Doing what is right in your own eyes
George Carlin once observed a universal rule of the road: every driver slower than you is an idiot. And every driver faster is a maniac.
You on the other hand… You are the golden mean. And you are, because you say you are. And who would dare contradict.
We all naturally “do what is right in our own eyes.”
This saying is an important one in the book of Judges. The first 16 chapters describe the 13 Judges who ruled Israel in between Joshua and Saul. There’s a cycle: oppression from foreign rulers; prayer to God for a deliverer; the raising up of a Judge to rule; a generation or so of peace; and then falling back into sin and oppression. The cycle is repeated again and again.
These little rulers – miniature portraits of Christ like Samson – gave a foretaste of the righteous rule of King Messiah. But these little christs would sin and would die – they could not deliver. Not finally. And when they went, the society fell down into even deeper chaos. Without such a judge above them, the people would judge themselves. And their self-declared verdict was always “not guilty”.
In the final four chapters of the book we read of the results, and it’s not pretty. Rank idolatry, warfare, adultery, brutal rape and murder. Finally there is a near total genocide. These chapters are like a kick in the stomach. We are left reeling by this vision of christlessness.
And the phrase which bookends the whole sorry tale is this:
In those days there was no king in Israel: every man did that which was right in his own eyes. (Judges 17:6; 21:25)
Here is humanity in its natural state: christless man, if you like. And what is so chilling is that moral justification, so readily self-bestowed, is married to utter wickedness. It’s not just breaking the speed-limit that they deem “right in their own eyes.” It’s rape, murder and genocide.
Yet who can deny that the very worst atrocities of history have not only been committed but justified by their perpetrators. It turns out that sin does not make us more likely to confess our badness, but less. To sin is to love the darkness and therefore to be even less prepared to “come clean” in the light. Sin and self-righteousness go hand in hand.
This is well portrayed in the film, The Talented Mr Ripley. Unbeknownst to his friend, Matt Damon’s character has committed a terrible murder. But he explains how a murderer can “make sense of it” as a “good person.”
“Whatever you do, however terrible, however hurtful, it all makes sense doesn’t it? In your head. You never meet anyone who thinks they’re a bad person,” said the murderer.
And it’s not just the monsters of history and the murderers is it? I know in myself an incredible capacity for self-righteousness that’s not dampened by sin but actually enflamed! Without turning to Christ, the more I do wrong the less likely I am to face my badness. Instead I dwell in the basement and declare all I do “right in my own eyes.”
The solution? We need a Judge above us to pass an objective verdict. But the question is, how could that verdict ever be favourable, given what we’re like?
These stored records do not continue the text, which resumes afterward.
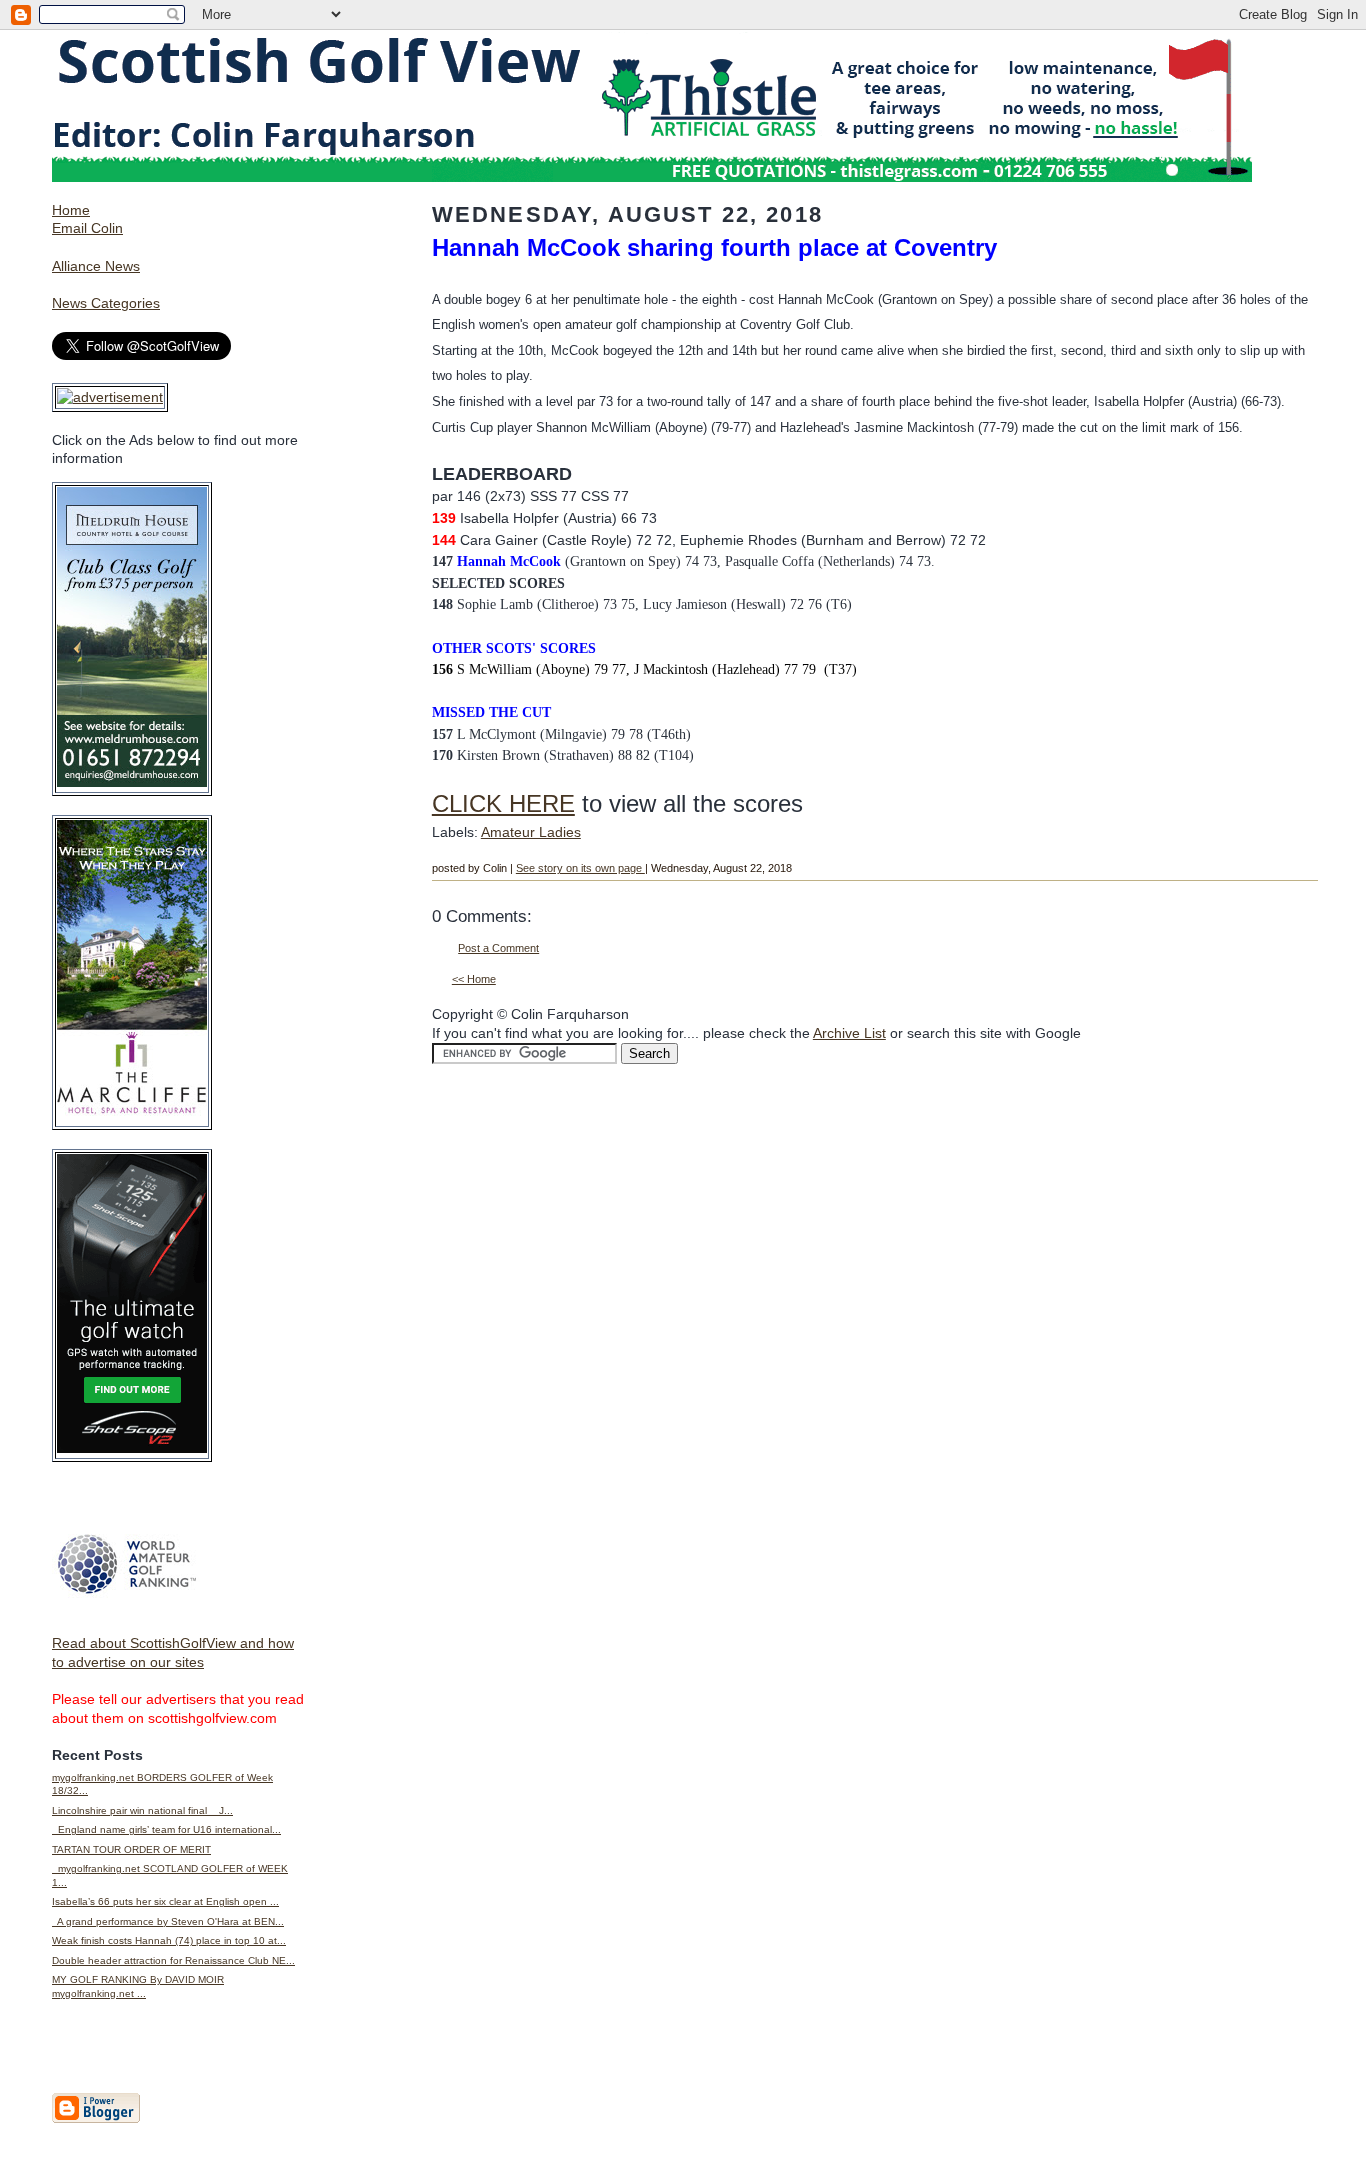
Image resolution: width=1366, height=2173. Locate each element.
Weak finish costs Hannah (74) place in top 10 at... (169, 1940)
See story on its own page (580, 868)
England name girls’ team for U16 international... (166, 1829)
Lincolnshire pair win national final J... (142, 1810)
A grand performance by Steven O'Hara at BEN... (168, 1921)
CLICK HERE (503, 803)
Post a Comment (498, 948)
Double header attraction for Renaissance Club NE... (173, 1960)
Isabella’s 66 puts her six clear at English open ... (165, 1901)
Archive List (849, 1033)
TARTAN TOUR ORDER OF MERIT (131, 1849)
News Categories (106, 303)
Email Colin (87, 228)
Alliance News (96, 266)
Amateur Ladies (531, 832)
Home (71, 210)
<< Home (474, 979)
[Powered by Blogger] (96, 2119)
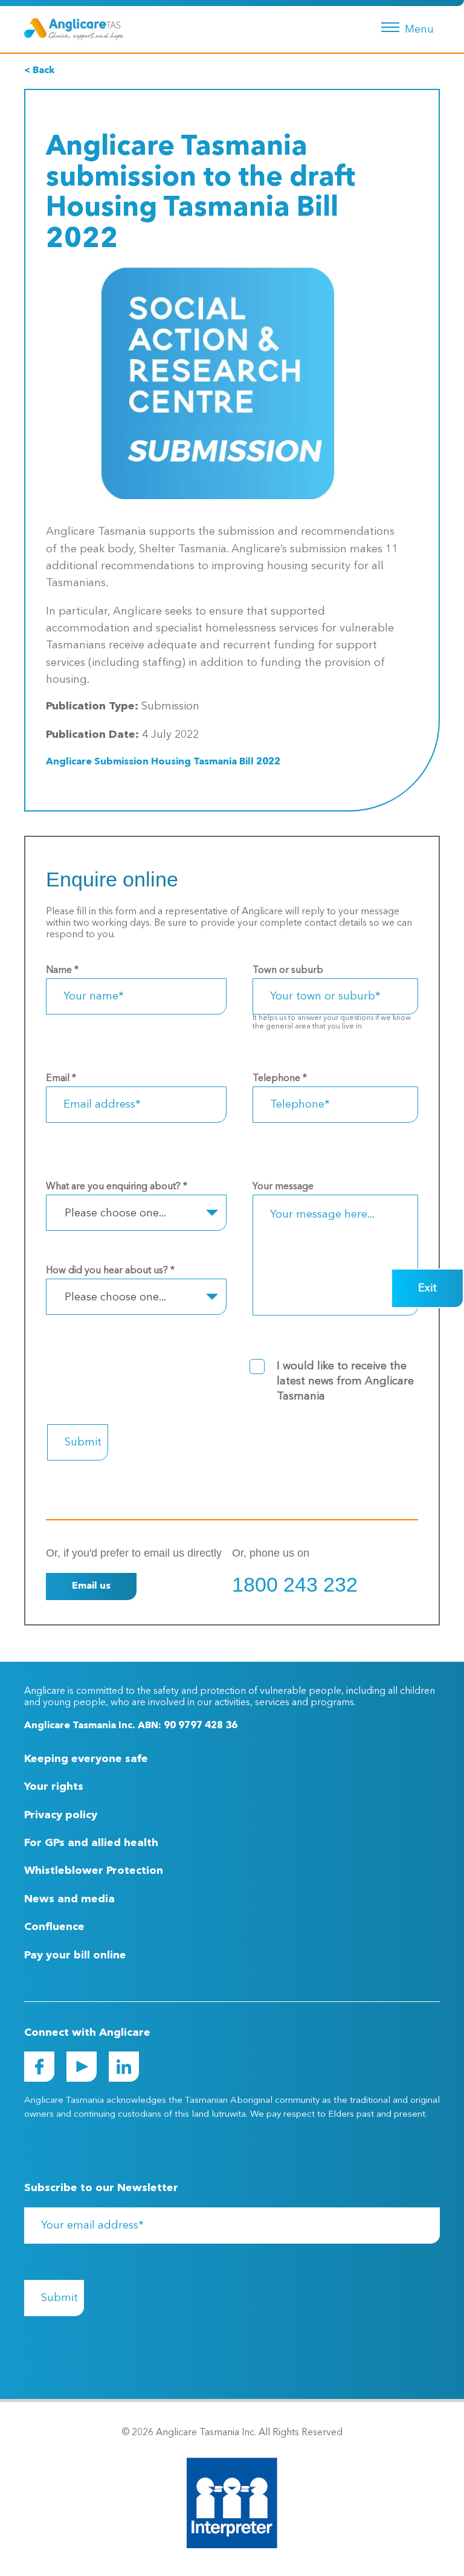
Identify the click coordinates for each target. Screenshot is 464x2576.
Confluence (54, 1927)
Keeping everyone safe (86, 1759)
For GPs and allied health (91, 1843)
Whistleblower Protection (93, 1870)
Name (62, 970)
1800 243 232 (295, 1584)
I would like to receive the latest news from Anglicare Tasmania (345, 1381)
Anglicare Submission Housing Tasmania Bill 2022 (163, 762)
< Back (39, 71)
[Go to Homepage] (74, 29)
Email (61, 1078)
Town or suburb (288, 970)
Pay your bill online (75, 1955)
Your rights (53, 1786)
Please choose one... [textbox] (115, 1213)
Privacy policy (60, 1815)
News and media (69, 1899)
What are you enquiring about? (116, 1187)
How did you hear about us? (110, 1271)
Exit (427, 1288)
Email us (91, 1586)
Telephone (280, 1078)
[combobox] (136, 1213)
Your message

Well this Judge would have to take our well-deserved judgement rather than dispense it. Rather than crush us, He’d have to be like Samson, crushed for our deliverance. He’d have to shine His light in, without condemning. He’d have to be a Judge that the guilty can befriend. A Judge who justifies the wicked.
Then we can throw open the doors, come clean and confess to who we are. And here’s the irony – when we come to Christ, acknowledging that we’re not right in our (or anyone’s) eyes, then we are justified by Christ. To put it another way, we become right in His eyes. The story of the Pharisee and the Tax Collector gives a great worked example of this (Luke 18:9-14).
And so the world divides: there are those right in their own eyes, who are wrong in His. But this is the miracle of the Judge who justifies: those wrong in their own eyes, become right in His.